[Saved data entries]
□ □ □ □ □

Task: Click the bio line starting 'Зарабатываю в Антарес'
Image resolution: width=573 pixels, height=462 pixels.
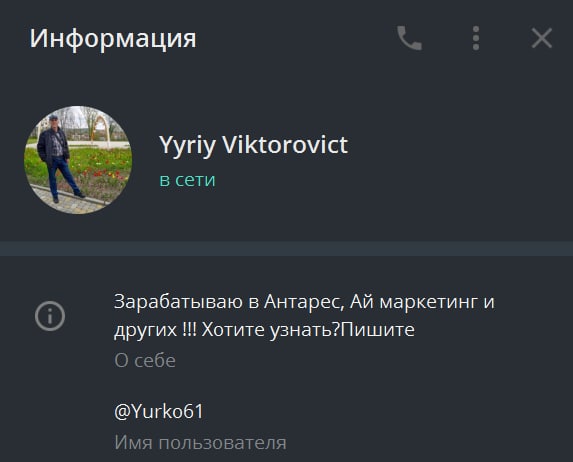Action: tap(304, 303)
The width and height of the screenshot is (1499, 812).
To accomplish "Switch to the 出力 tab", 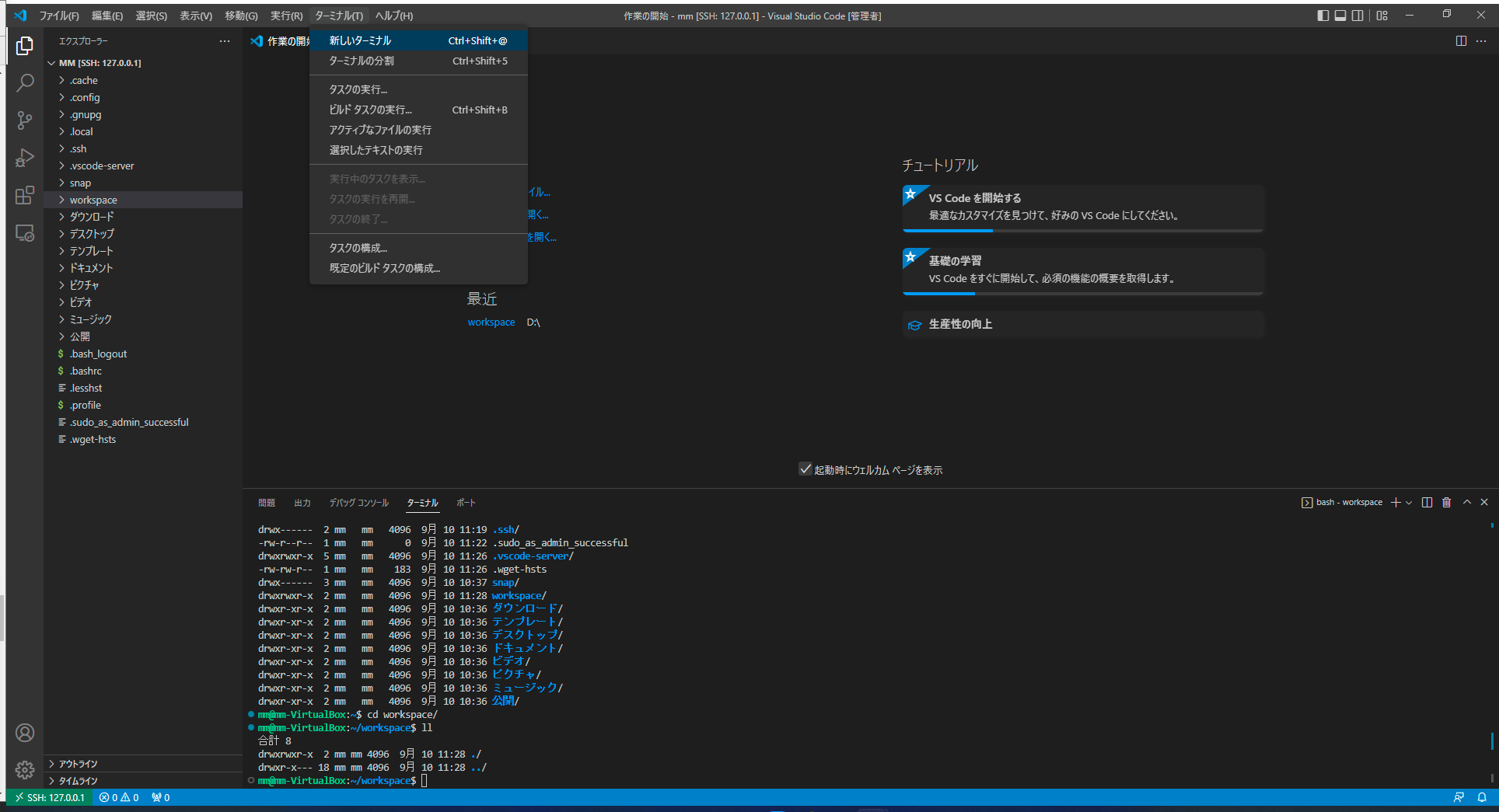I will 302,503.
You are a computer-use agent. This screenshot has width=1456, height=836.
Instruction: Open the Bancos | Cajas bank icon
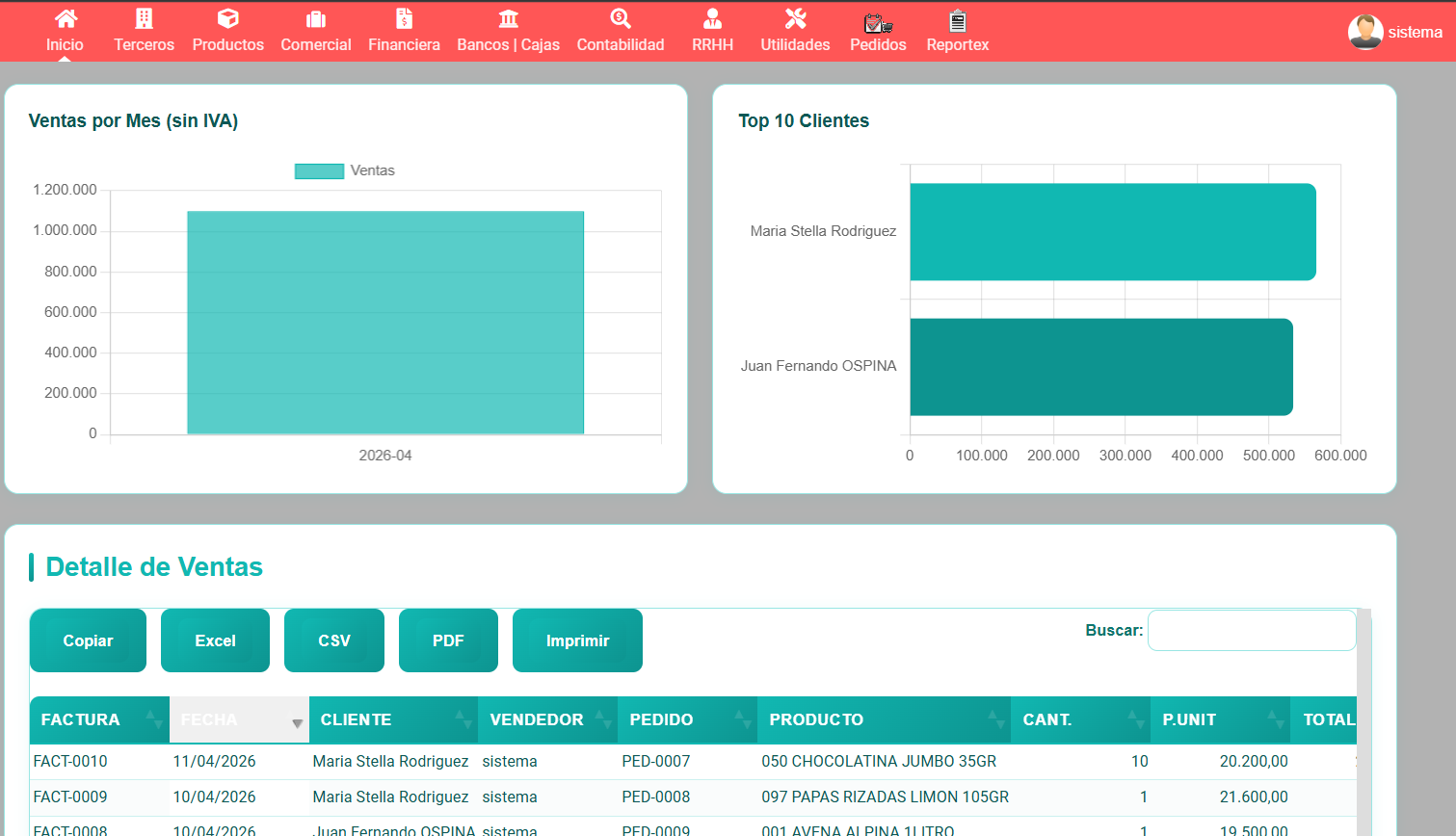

□ □ □ □ □

TASK TO COMPLETE |
Copy out, word for word, the entries from the line containing "You are a computer-use" through the end of the entries, inclusive. Leave the pictures out of your copy.

RESULT |
You are a computer-use agent. This screenshot has width=1456, height=836.
Instruction: Open the Bancos | Cajas bank icon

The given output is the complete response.